Breakfast arrived and I sipped a little coffee.  I wasn’t too hungry, but the oatmeal I ordered did look kind of good.  My cardiologist walked in and asked me how I felt.  I told him about the episode during the night and that I still had some chest pain.  He called the nurse in and asked for another 12-lead right away.  I could hear him outside the room asking the nurse why he hadn’t been called.  They were explaining that they had paged twice and not heard back.  I think it ended up having been a problem with his paging service.  This kind of thing had happened to me many times as a nurse.  I didn’t fault how the nurses handled the situation.  I probably would have done the same.  My doctor called the cath lab to tell them I needed to go back in.  Away went my breakfast tray.  I figured it was just desserts for all the times I had had to do that to my patients!  Within moments I was surrounded by the cath lab nurses again and off we went.

3 Comments leave one →
  1. February 18, 2012 10:58 am

    Your experience is so different from mine but I’m loving your detail. I’m also a nurse, (NP) but not in any critical care mode. I always ask to not be medicated in the cath lab so I can watch and learn, plus I’m just very curious. I’m time constrained today but may return to summarize my very different experience. I’m goingstrong on Insight!

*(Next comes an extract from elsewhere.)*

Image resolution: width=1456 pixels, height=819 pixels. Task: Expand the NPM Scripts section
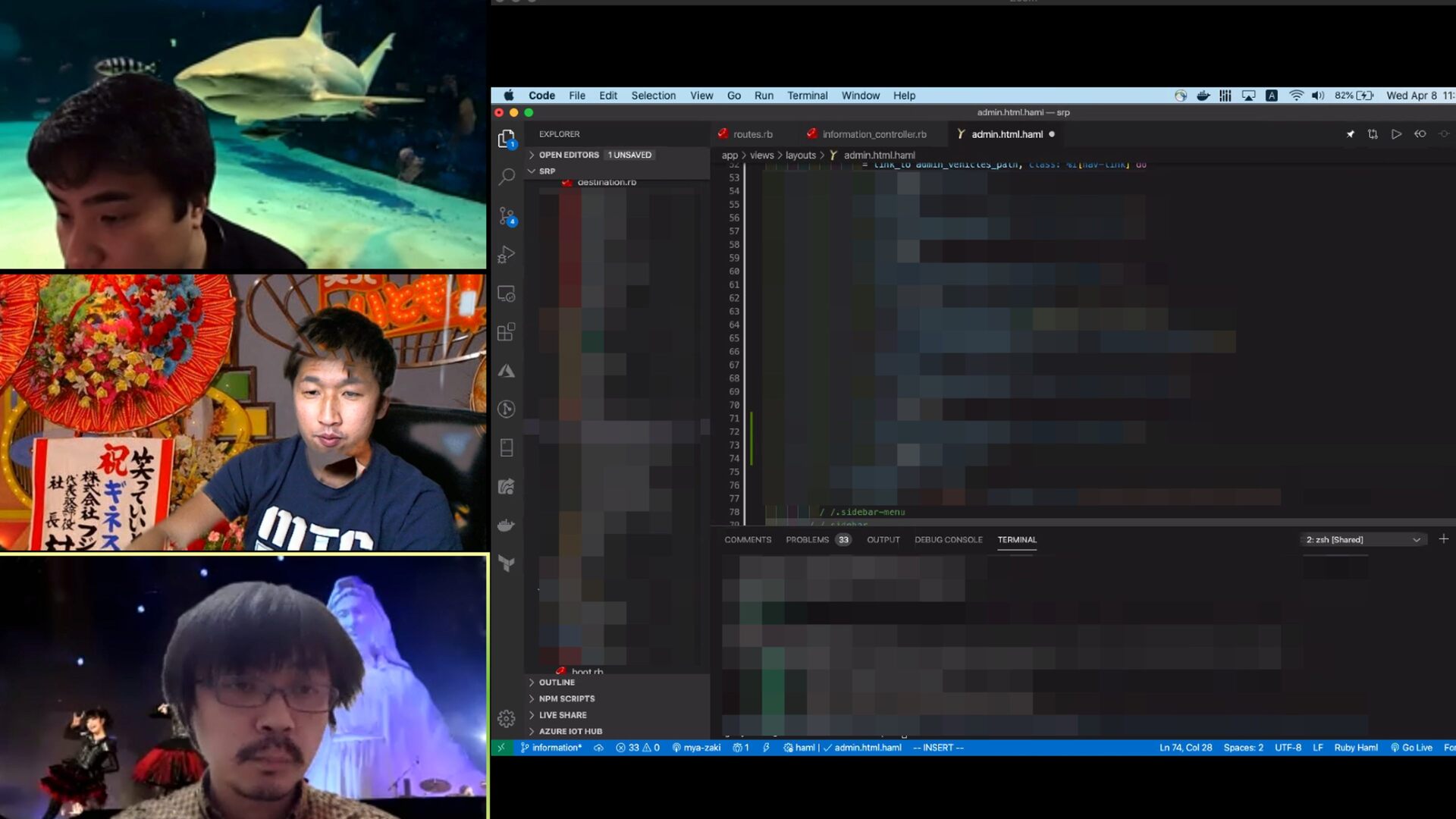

    • February 18, 2012 11:50 am

      I have had sedation for all four of my trips to the cath lab, but still remember pretty much everything. I like the warm fuzzy from the versed, I think it helps me be more present!

  2. Ruth permalink
    February 18, 2012 9:01 pm

    this is so cool!

    Thank you so much for sharing this. I go in this week for my defibrillator replacement, and I feel very reassured!!